As stated in the introduction, we believe the influence of personality traits on patients’ aggression emphasizes the importance of and need for a more direct approach to their

aggression. To introduce this approach, we briefly explored how bothered patients feel about own aggressive feelings and the extent of their desire to engage in an aggression regulation training program (footnotes b and c in table 2). Their responses showed significant correlations to the aggression scales and respectively to dysfunctional impulsivity and to the Incident involvement measure. These interrelationships point to the existence of an association between patients’ awareness of their aggressive feelings and behavior, and their preparedness to engage in aggression regulation therapy.
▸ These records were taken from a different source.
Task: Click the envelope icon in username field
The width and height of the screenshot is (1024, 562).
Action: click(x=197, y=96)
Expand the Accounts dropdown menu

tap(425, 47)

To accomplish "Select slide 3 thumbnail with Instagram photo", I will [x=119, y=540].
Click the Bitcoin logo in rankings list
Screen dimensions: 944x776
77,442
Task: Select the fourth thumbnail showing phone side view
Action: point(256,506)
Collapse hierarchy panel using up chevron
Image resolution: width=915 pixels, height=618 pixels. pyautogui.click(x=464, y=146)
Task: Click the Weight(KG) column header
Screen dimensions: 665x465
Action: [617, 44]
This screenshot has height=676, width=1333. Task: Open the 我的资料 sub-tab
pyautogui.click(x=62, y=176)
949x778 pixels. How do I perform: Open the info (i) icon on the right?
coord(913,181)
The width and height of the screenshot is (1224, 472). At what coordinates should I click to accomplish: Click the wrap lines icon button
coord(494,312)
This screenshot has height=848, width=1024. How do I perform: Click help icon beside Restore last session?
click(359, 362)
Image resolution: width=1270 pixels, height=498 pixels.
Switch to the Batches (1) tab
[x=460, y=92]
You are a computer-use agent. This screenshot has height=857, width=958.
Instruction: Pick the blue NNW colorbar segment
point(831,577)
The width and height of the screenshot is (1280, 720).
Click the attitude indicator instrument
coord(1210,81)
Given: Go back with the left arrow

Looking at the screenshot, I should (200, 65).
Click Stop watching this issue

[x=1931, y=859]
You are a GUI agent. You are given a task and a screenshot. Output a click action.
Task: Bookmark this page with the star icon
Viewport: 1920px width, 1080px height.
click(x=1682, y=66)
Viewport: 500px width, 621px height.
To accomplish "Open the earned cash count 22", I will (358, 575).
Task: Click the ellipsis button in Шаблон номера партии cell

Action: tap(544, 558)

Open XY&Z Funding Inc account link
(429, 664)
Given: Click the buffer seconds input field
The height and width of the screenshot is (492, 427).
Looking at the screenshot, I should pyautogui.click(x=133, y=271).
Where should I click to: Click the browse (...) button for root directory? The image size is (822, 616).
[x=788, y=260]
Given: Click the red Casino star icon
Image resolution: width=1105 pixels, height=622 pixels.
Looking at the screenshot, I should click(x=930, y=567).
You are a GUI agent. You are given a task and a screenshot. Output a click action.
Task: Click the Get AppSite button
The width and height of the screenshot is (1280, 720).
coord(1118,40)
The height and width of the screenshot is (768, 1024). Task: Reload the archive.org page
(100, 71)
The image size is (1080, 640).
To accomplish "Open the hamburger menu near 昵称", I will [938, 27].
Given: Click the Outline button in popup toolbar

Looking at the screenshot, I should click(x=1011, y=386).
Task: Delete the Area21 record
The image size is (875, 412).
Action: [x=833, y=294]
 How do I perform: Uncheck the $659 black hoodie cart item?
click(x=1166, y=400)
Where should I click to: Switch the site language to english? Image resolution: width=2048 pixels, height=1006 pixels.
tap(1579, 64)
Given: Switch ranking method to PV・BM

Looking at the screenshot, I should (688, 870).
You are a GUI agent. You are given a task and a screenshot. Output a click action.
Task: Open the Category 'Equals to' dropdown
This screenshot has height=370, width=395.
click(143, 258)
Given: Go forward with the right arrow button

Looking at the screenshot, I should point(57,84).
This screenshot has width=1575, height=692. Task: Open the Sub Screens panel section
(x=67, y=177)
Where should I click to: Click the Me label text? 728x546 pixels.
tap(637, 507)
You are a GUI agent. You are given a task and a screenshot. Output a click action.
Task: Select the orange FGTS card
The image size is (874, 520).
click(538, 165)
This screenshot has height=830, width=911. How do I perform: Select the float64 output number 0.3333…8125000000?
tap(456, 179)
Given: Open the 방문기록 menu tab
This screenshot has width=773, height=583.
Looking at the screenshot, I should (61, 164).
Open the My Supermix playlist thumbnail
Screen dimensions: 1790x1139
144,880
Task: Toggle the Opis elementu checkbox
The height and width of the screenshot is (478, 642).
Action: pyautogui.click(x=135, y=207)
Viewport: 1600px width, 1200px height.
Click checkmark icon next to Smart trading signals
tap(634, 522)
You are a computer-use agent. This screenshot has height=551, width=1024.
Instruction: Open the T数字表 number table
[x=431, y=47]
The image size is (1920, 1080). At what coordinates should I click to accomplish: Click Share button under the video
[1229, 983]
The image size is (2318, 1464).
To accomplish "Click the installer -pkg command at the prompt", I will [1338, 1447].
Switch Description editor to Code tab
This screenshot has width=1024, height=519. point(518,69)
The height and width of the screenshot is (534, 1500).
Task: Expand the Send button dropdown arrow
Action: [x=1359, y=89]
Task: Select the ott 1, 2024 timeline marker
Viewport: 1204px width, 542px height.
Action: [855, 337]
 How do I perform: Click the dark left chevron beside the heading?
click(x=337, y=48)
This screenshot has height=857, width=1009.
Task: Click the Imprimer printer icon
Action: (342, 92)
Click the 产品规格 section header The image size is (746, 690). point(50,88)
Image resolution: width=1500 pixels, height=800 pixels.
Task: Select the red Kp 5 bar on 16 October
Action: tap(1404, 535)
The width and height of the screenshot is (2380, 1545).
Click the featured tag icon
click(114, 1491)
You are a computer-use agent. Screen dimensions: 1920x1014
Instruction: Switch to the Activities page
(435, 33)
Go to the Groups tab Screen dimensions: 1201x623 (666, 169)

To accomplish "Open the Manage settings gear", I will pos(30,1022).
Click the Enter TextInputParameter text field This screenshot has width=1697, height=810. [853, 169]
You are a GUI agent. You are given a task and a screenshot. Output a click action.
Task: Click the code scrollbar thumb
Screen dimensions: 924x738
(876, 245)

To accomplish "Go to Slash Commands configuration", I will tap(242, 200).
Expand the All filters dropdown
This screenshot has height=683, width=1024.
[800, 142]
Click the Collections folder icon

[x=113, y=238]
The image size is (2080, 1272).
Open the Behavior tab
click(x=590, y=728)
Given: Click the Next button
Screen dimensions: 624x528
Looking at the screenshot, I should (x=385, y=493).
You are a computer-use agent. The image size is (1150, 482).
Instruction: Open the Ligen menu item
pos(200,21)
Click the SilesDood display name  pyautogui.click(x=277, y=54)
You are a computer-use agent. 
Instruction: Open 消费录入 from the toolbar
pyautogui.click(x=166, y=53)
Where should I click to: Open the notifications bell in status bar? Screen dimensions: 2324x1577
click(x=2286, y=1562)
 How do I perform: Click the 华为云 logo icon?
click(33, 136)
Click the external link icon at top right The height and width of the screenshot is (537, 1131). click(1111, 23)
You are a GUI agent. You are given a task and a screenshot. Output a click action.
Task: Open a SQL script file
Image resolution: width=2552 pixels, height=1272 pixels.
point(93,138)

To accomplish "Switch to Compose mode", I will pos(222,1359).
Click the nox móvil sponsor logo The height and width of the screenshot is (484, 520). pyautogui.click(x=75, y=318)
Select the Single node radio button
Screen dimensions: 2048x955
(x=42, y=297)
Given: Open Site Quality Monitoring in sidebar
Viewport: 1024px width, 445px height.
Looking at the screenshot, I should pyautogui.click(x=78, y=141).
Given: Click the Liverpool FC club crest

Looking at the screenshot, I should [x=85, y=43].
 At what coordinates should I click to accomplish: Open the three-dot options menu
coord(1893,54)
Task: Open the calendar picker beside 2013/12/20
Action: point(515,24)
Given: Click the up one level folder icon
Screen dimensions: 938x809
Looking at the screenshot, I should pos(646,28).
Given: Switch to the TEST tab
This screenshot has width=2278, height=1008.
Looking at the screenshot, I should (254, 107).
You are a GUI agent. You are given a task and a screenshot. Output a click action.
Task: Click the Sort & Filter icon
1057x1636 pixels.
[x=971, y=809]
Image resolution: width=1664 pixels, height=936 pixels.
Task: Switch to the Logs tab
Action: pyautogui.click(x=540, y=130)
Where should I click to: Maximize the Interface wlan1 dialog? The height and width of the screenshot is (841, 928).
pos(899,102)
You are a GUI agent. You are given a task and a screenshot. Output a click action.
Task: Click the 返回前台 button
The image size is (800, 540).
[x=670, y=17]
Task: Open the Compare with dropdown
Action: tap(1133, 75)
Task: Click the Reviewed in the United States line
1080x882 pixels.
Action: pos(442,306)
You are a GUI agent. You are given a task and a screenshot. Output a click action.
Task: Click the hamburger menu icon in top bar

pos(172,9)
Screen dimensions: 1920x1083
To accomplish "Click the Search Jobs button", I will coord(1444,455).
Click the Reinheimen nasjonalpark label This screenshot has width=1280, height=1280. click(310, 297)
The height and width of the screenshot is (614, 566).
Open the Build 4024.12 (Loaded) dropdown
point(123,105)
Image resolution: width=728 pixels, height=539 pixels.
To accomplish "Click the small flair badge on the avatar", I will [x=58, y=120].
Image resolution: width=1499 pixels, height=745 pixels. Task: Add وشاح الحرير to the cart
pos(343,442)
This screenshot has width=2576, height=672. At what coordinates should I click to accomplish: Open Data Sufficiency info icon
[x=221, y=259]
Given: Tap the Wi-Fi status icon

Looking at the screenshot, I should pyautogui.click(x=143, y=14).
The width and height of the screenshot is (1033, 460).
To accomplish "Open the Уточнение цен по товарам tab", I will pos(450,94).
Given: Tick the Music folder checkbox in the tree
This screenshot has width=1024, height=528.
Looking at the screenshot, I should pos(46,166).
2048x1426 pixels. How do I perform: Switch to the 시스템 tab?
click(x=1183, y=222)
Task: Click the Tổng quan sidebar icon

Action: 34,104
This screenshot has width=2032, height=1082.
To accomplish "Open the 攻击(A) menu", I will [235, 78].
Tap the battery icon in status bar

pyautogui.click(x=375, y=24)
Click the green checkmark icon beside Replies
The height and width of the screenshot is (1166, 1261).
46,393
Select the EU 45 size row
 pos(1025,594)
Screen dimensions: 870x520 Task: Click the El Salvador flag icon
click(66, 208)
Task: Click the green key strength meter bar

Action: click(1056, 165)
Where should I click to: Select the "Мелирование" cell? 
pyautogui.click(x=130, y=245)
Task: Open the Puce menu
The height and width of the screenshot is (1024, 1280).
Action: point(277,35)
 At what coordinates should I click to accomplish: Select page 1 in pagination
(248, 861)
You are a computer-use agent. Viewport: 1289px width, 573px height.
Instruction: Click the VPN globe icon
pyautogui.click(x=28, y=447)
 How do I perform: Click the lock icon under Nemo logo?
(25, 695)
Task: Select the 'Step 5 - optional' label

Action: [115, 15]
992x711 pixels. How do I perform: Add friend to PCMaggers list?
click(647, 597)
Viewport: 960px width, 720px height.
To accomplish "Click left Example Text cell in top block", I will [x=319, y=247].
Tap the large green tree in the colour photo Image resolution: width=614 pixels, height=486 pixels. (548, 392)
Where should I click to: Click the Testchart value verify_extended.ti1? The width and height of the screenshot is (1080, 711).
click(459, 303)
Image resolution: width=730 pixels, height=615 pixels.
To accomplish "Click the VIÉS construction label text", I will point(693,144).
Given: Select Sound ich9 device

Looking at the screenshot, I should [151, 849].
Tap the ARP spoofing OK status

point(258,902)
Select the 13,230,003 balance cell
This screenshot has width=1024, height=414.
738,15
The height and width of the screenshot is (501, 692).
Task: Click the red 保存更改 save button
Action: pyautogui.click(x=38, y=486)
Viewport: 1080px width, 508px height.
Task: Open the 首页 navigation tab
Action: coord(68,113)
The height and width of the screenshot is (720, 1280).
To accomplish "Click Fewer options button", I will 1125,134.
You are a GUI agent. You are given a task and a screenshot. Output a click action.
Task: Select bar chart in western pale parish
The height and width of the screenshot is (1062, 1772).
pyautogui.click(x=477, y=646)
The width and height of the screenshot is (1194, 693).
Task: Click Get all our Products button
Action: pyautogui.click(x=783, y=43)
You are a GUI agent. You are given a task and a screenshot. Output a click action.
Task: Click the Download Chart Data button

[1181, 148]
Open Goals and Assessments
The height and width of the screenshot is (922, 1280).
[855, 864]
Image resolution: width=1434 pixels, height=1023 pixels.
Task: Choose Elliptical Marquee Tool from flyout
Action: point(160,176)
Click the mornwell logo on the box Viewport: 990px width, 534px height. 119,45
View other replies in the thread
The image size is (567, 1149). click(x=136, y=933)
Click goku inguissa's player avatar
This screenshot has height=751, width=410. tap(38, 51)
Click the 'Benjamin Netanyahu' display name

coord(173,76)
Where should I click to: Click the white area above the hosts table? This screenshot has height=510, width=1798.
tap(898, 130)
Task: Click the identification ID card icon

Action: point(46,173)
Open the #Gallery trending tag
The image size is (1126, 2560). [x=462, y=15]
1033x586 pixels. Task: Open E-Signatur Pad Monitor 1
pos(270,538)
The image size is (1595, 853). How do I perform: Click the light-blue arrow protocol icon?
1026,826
Patients underscoring the relevance of attending aggression regulation programs is promising, however, more research has to be done to clarify more relevant factors influencing treatment readiness.

Several studies among violent offenders – often being more violent than aggressive patients in our study – show positive influences of treatment readiness on treatment persistence and outcome (Zalmanovitz et al., 2013; Alexander et al., 2010; Chambers et al., 2008). We believe patient participation in aggression regulation is the key to a future approach to psychiatric patients’ aggression in Dutch mental health care.

In mental health care aggression-regulation treatment programs, as used in Dutch forensic psychiatry (Hornsveld et al., 2015; Hornsveld et al., 2004), should be adapted to meet the specific needs of their patients. Patients’ dysfunctional impulsivity appears to be basic in this process. Furthermore, gender differences, such as high levels of hostility among female patients, should be addressed.

Findings of other research regarding the role of other personality traits on psychiatric patients’ aggression (Velotti et al., 2016) and future research on personality traits and on the specific role of composites of alexithymia should be considered in developing future aggression regulation programs. Ultimately, patients may benefit from these programs and may learn to control their aggression both inside and outside the wards – that is, also while participating in society at large.